(Dataset excerpt)
^^^^^^^^
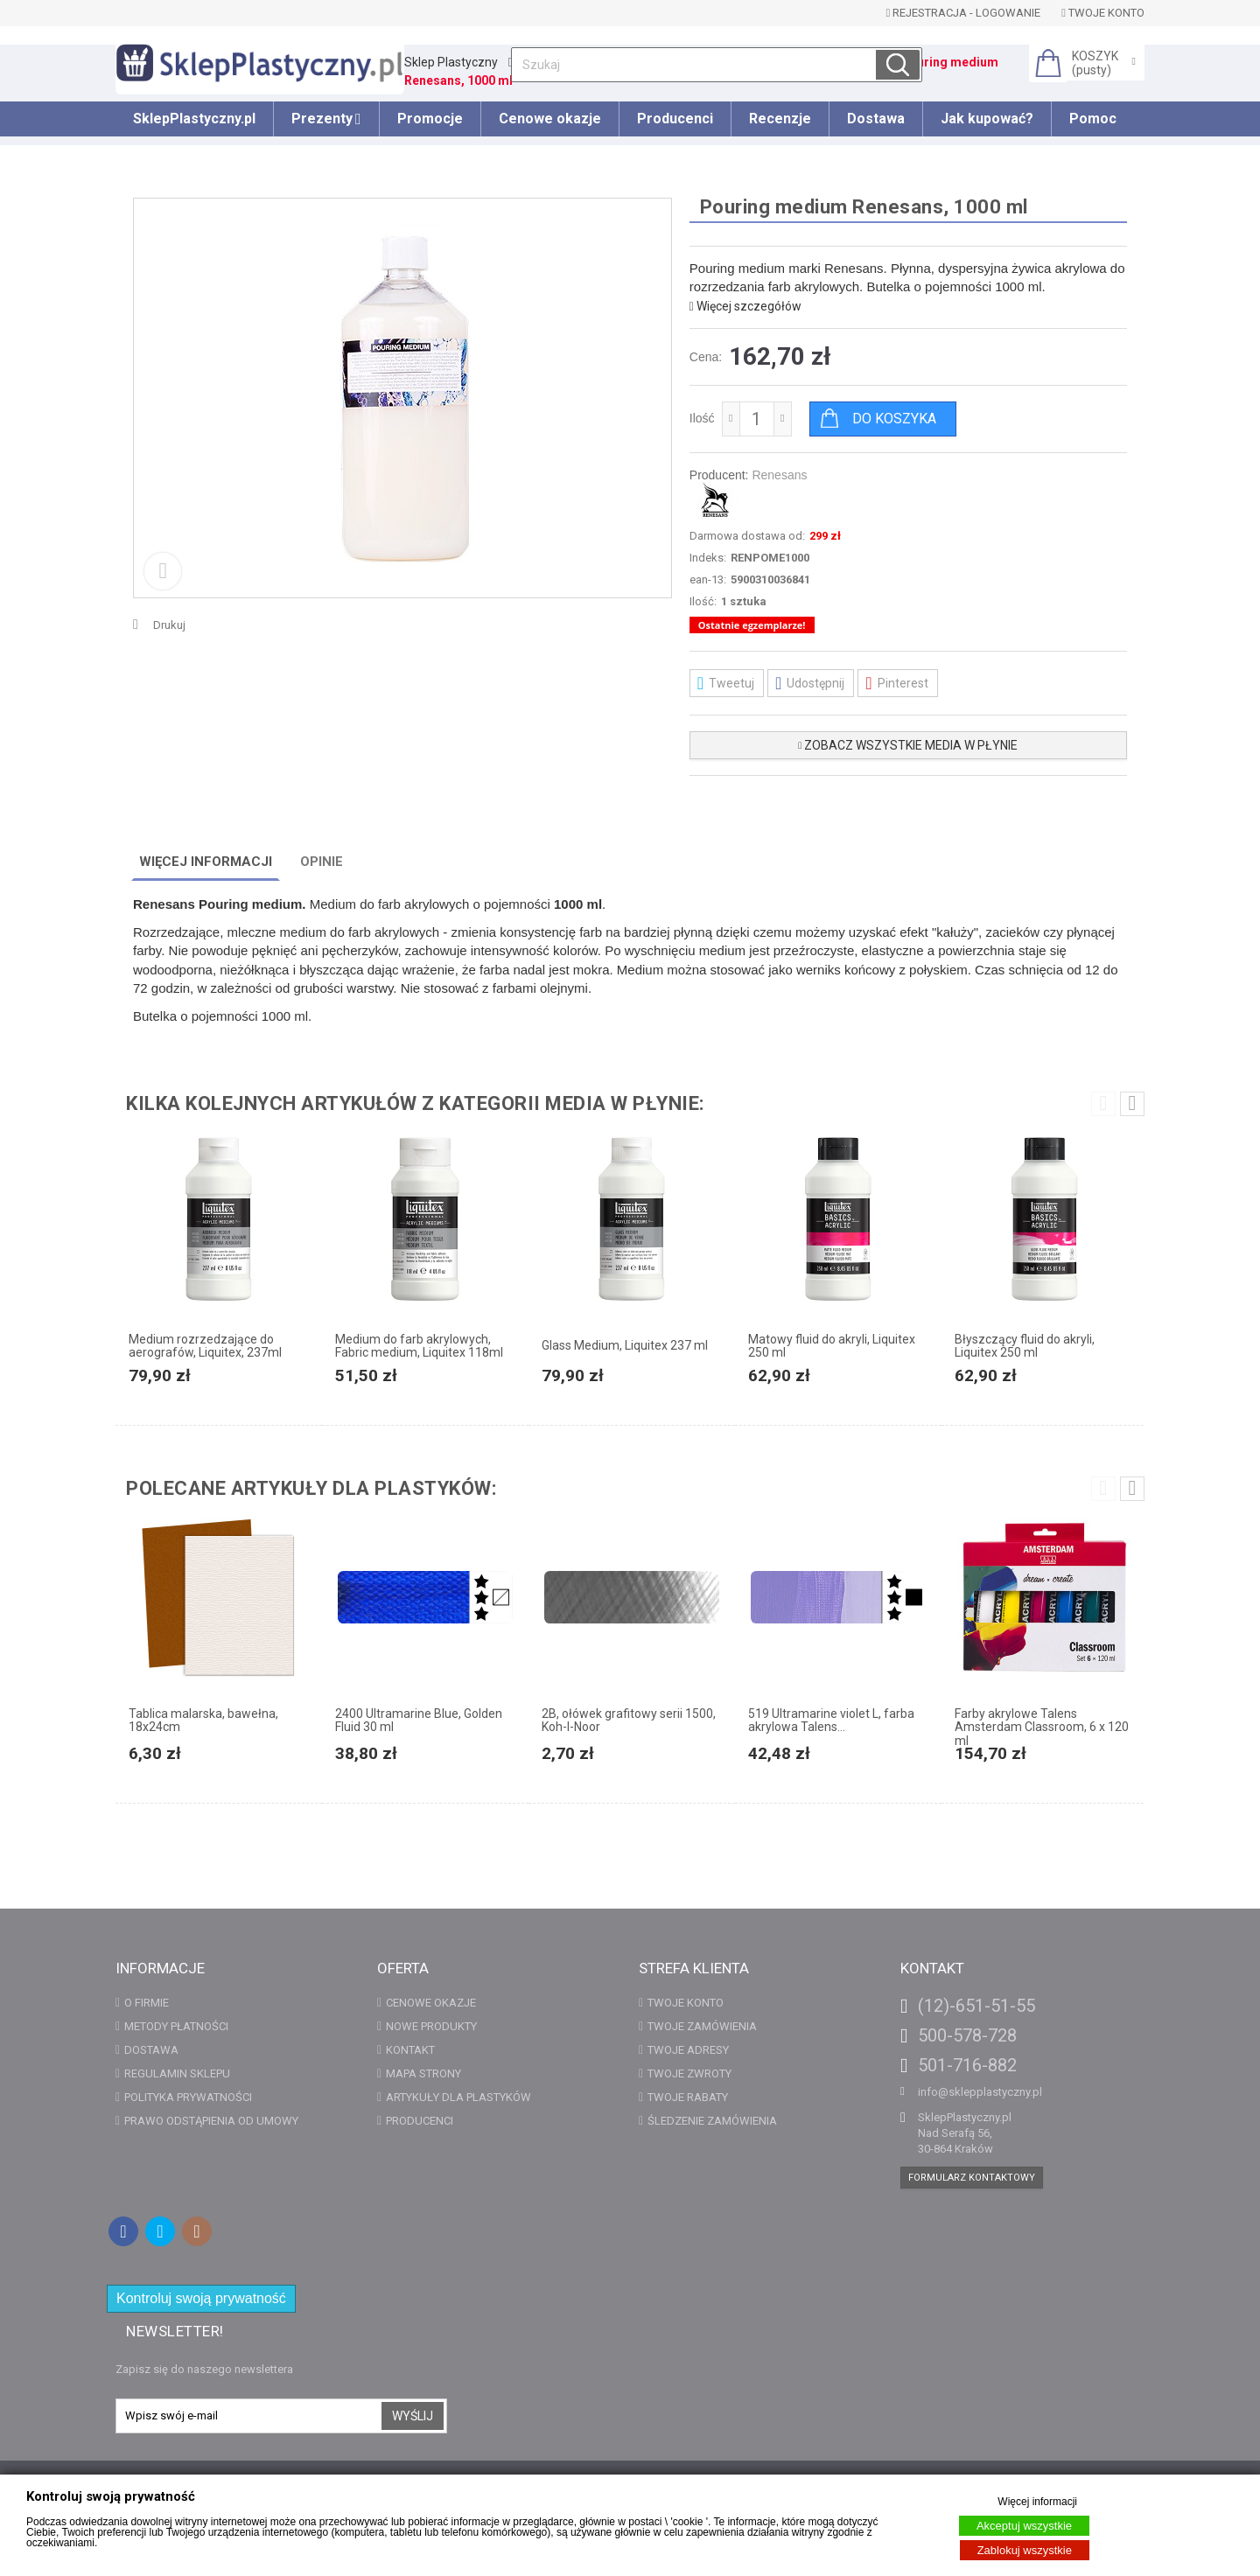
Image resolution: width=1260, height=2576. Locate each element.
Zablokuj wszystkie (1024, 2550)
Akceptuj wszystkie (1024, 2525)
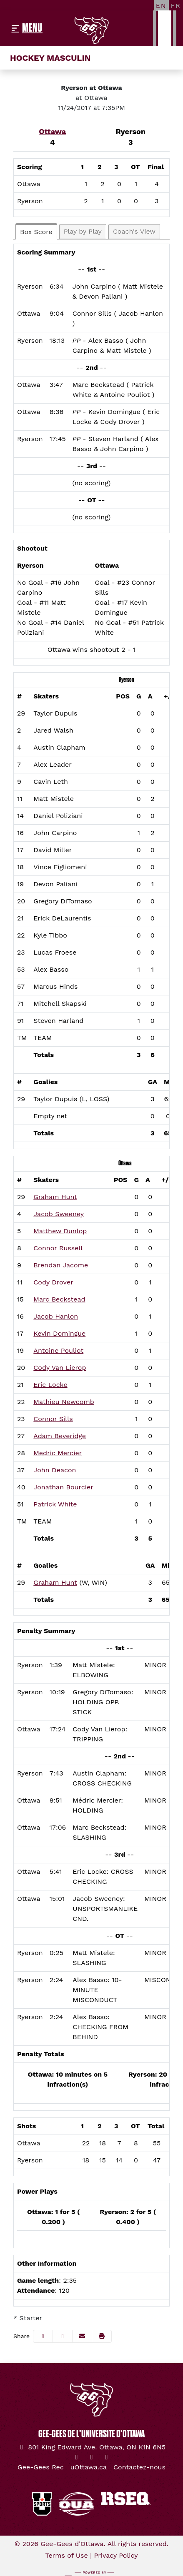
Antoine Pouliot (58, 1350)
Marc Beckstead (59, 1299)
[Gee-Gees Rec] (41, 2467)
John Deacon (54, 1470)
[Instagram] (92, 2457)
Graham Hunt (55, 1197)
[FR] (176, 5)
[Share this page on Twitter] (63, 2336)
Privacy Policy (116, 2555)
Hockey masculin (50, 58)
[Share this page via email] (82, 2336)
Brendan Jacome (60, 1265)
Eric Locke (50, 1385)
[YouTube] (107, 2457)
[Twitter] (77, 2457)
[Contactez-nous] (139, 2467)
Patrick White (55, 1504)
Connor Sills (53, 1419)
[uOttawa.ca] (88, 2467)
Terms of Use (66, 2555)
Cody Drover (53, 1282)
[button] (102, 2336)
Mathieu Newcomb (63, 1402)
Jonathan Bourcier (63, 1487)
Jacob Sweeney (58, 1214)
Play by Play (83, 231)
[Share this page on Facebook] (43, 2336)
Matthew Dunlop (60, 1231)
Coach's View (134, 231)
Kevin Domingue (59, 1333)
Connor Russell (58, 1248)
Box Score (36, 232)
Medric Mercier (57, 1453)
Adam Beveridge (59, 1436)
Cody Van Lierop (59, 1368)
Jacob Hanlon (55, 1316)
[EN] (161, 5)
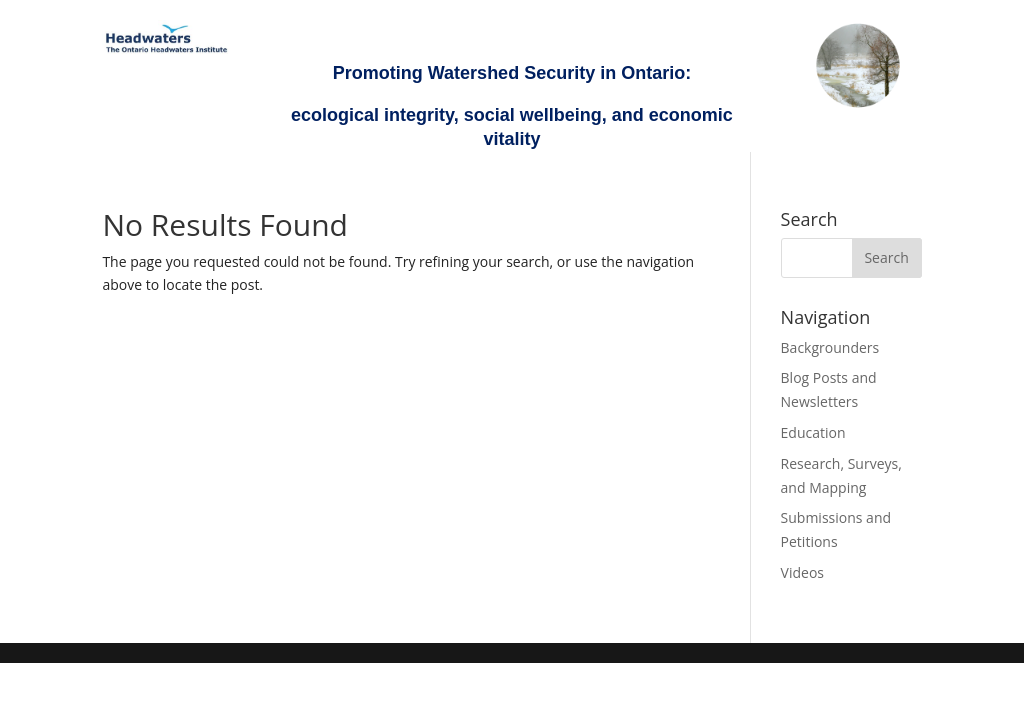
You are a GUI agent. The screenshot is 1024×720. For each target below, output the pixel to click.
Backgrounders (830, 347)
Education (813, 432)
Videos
^^^^^^^^
Aim: Gather every line above that contains the word "wszystkie" and copy each one in full.

Result:
Zablokuj wszystkie (1024, 2550)
Akceptuj wszystkie (1024, 2525)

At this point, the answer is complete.